FT.Com, London -- Building sustainable supply chains is not just about counting carbon emissions, says Professor Mohan Munasinghe, director general of the Sustainable Consumption Institute at Manchester University in the UK. Rather, it is about choosing evelopment and production patterns that can still function “in 50 years’ time”.
The professor, who first unveiled his “Sustainomics” framework at the Rio Earth Summit 18 years ago, identifies four “core principles” that any food manufacturer or retailer needs to keep in mind for a sustainable supply chain.
Development, he says, needs to become sustainable, whether it is growing tea in Sri Lanka or beef in Brandenburg. Second, the three “key dimensions” of sustainable development – economic, social and environmental – must have equal priority.
He is emphatic about this. Farmers in much of the world need higher incomes, he says. Food production regimes that degrade soil or water resources, or that lead to social breakdown, merely stock up problems for the future. But if farmers can use economically resources and earn enough to pay for water, electricity, healthcare and schooling, those services will come to them.
Third, humans need to acquire “sustainable values”. The shift in thinking needs to run from farmers right through the supply chain to consumers.
Finally, retailers and manufacturers need integrated tools to make a full life-cycle analysis of their products. This must span, he says, “from growing tea to picking, to shipping, to retailing, to brewing the tea to disposal of the tea-bag”.
That is a pretty sweeping list, but the professor is an optimist. “It’s not rocket science,” he says. “These are not intractable problems. We can do it.”
In the past couple of years, an awful lot of people in the food industry have come round to Prof Munasinghe’s way of thinking.
Mella Frewen, director general of the Confederation of Food and Drink Industries of the EU (CIAA) says: “Sustainability is about a lot more than just carbon and carbon foot-printing.”
The CIAA, she says, is working “with the entire supply chain from fork to farm”, tackling economic, environmental and sourcing issues.
Countless initiatives have been launched, often embracing international and government agencies and non-governmental organisations, such as the European Food Sustainable Consumption and Production Round Table, chaired by Pascal Grévarath, director of environmental sustainability at Nestlé.

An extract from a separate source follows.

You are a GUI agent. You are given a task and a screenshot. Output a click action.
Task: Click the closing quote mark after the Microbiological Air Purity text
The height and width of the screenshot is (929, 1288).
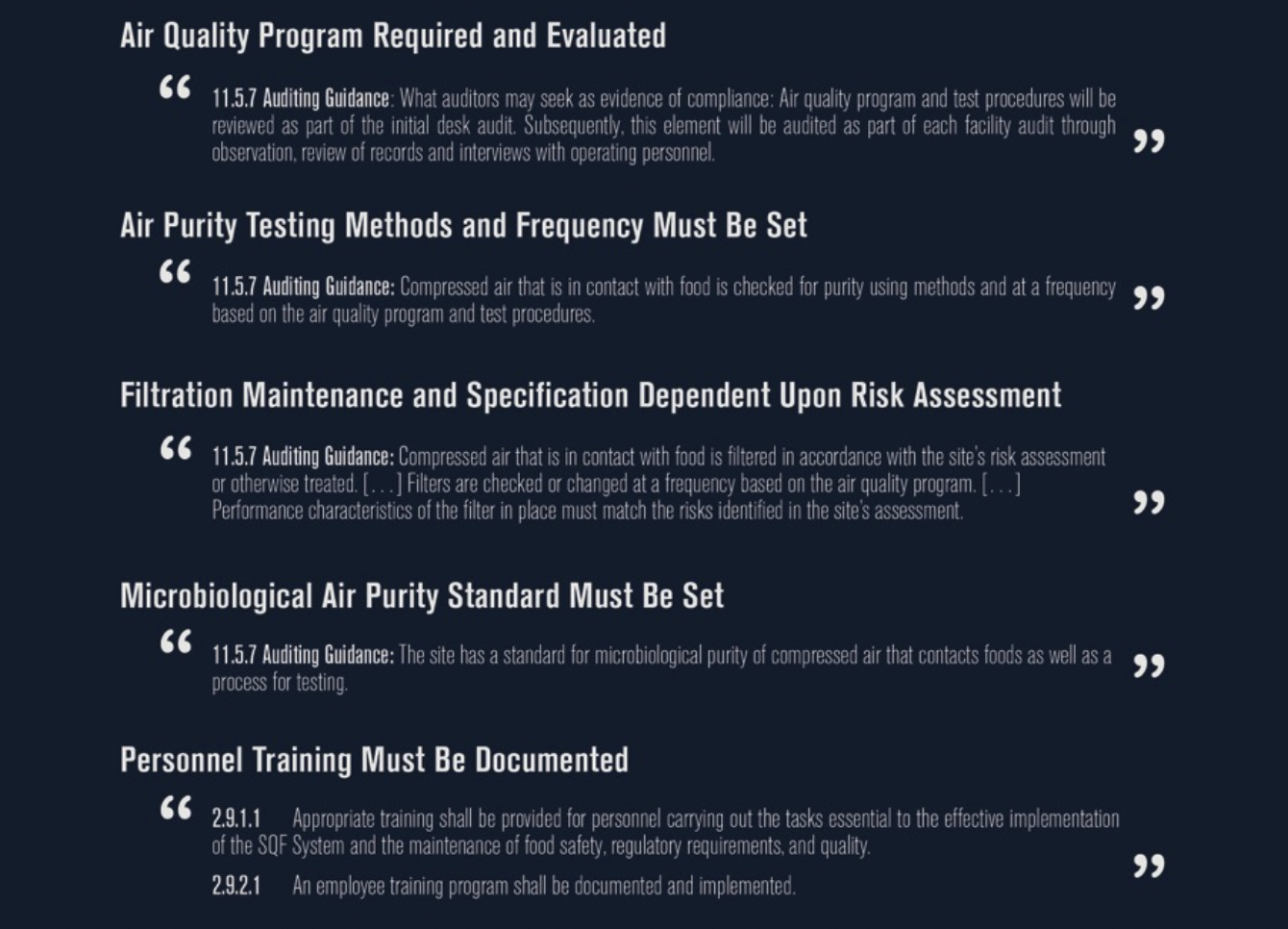coord(1149,665)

Food retailers, too, have begun serious efforts to develop environmentally sustainable supply chains. Altruism may play a part, but David North, consumer and government director at Tesco, a UK-based international supermarket group, insists there is also a strong commercial reason to develop sustainable supply chains.
“The supply chain is the big prize,” he says. “We think that in the future many of our customers are going to care about this: we think this will be an area of competitive advantage.”
Last year, Tesco started looking both upstream and downstream in its supply chain. The company had achieved big environmental improvements in its own distribution activity. Yet studies suggested the environmental impact of suppliers was about 10 times greater than that of its “in-house” activities, while the impact after goods were purchased was 100 times greater.
It is now looking for a 30 per cent reduction in carbon emissions among suppliers by 2020, while aiming to help consumers halve emissions arising from their purchases by the same date.
Data about upstream carbon emissions is lacking. Nonetheless, by the end of next month Tesco aims to have established the carbon footprint of 500 of its products. Details will be added to the product label. Consumer choices will be closely watched.
Mr North reckons CO2 emissions and cost are generally synonymous. “We can reduce costs by stripping out CO2,” he says, and making supply chains more resource-efficient should make them more resilient.
A study for Tesco found that foodstuffs were the biggest sources of carbon emissions, headed by fruit and vegetables, processed foods, meat and dairy, and beverages. Consumer goods were a long way down the table.
Euan Murray, head of carbon footprinting at the Carbon Trust, a not-for-profit group whose PAS 2050 standard has been adopted by many companies, says big retailers and food manufacturers are engaging with suppliers and farmers around the world.
He says: “A farmer can’t tell you what his carbon footprint is, but he knows all about stocking density, the feed he grows, and so on. He has the necessary data points.”
Fragmentation of suppliers means thousands of farmers and suppliers have to be drawn into dialogue.
Today, the biggest challenge for development of sustainable supply chains is gathering information. Communication, and then action, will be the logical next steps.